Published on November 28, 2024

GPC member Kim Brizzolara shared with us her experience as a board member of the Hamptons International Film Festival. Read below her highlights from this year's edition:

"It has been 25 years since I joined the board of the Hamptons International Film Festival to start the signature section Films of Conflict & Resolution - five films from regions of violent conflict -as part of the larger film festival. The title, Conflict & Resoluton, signifying the dramatic arc of a film, with an ending, a resolution, though not always the one hoped for. My philanthropy then had been around international conflict resolution projects, and it seemed a good way to illuminate these stories in film for audiences who were largely unaware of what was going on, on the ground in the lives of people in these regions. The films then were small ones and not that many to choose from, but it was a very popular section. Today, there are many of these films. They are made with extraordinary courage and skill. 

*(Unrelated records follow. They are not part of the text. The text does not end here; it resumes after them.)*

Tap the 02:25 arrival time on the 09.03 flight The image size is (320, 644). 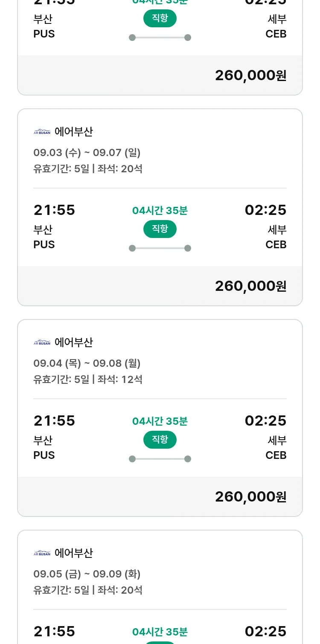[x=265, y=210]
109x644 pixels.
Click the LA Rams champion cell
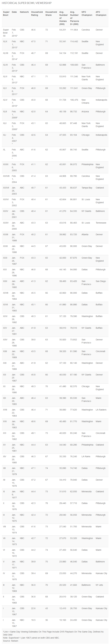click(x=86, y=457)
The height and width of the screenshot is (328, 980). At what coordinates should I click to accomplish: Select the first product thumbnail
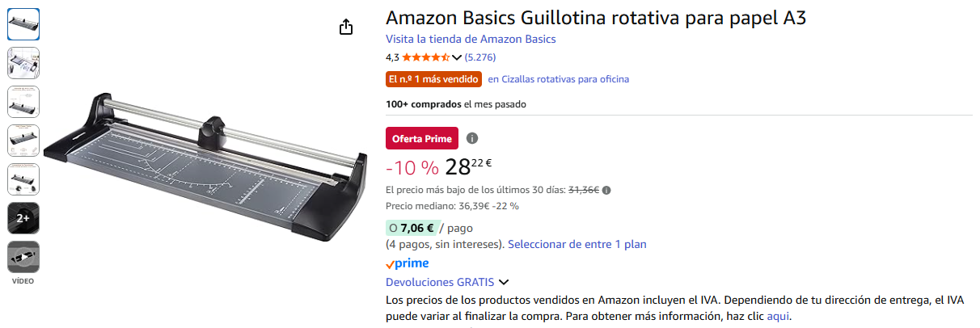point(23,24)
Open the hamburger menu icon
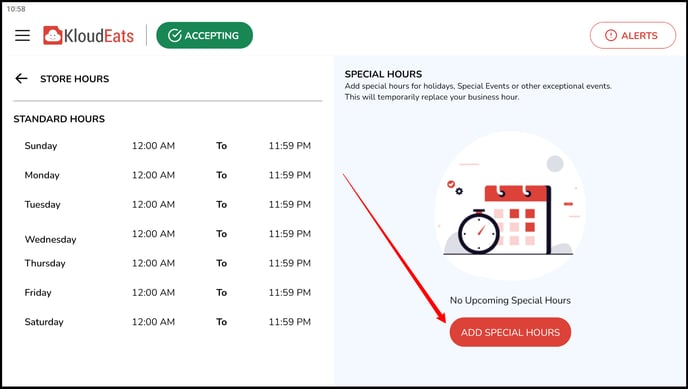Screen dimensions: 688x389 pyautogui.click(x=22, y=35)
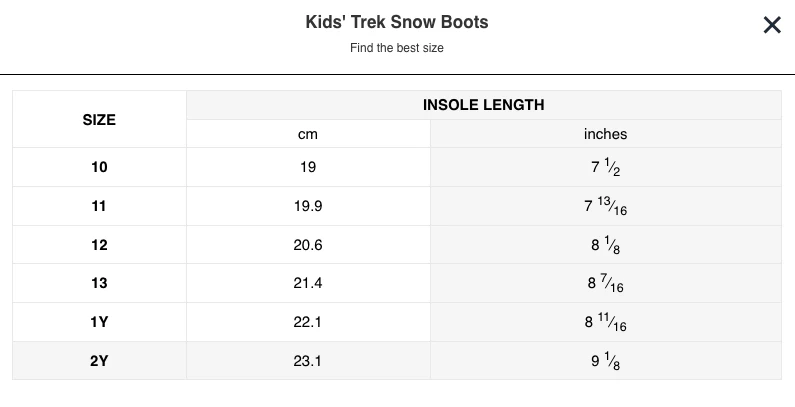795x407 pixels.
Task: Click the 20.6 cm value cell
Action: [308, 245]
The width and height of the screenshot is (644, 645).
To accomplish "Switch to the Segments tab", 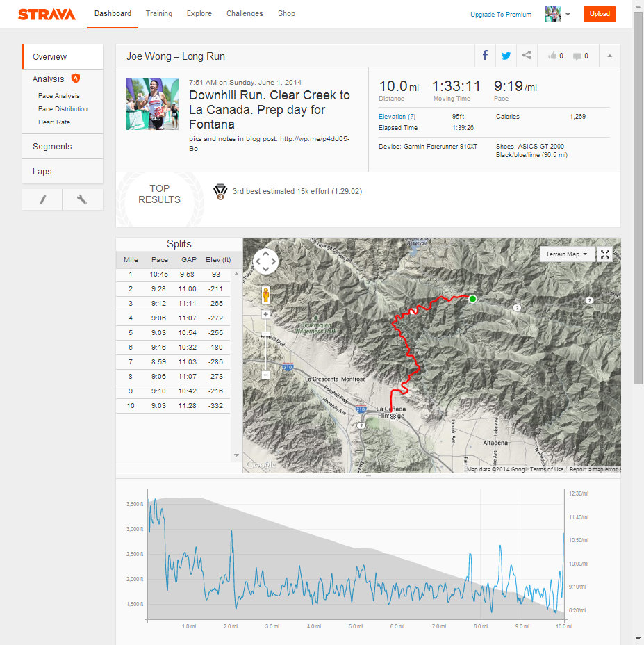I will [52, 147].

This past October we premiered Antidote, a frightening profile of the courageous investigative journalist who exposed Putin's poisoning program, the same featured in Navalny; Homegrown, an intimate portrait of five right-wing activists leading up to the Jan 6 Capitol insurrection - cameras following them all the way up the steps; Lions of Mesopotamia, profiling the Iraqi soccer team through their two-decade journey to victory, against the backdrop of the devastations of Iraq, demonstrating the power of sports to unite and bring joy. Porcelain War follows three Ukrainian artists who defiantly find beauty as they defend their culture and country; and Soundtrack to a Coup D'Etat, a riveting, historical roller-coaster that illuminates the politics behind the assassination of Congolese leader Patrice Lumumba, interwoven with the music of US Jazz Ambassadors like Louis Armstrong.   

 

Two other films at the festival that I want to highlight are the noted Brazilian director Walter Salles' I'm Still Here, the true story of a family in the 1971 military dictatorship; and Checkpoint Zoo, when the Ukrainian Ecopark Zoo, home to 5000 animals, was abandoned in the crossfire, and the brave volunteers who went in to save them."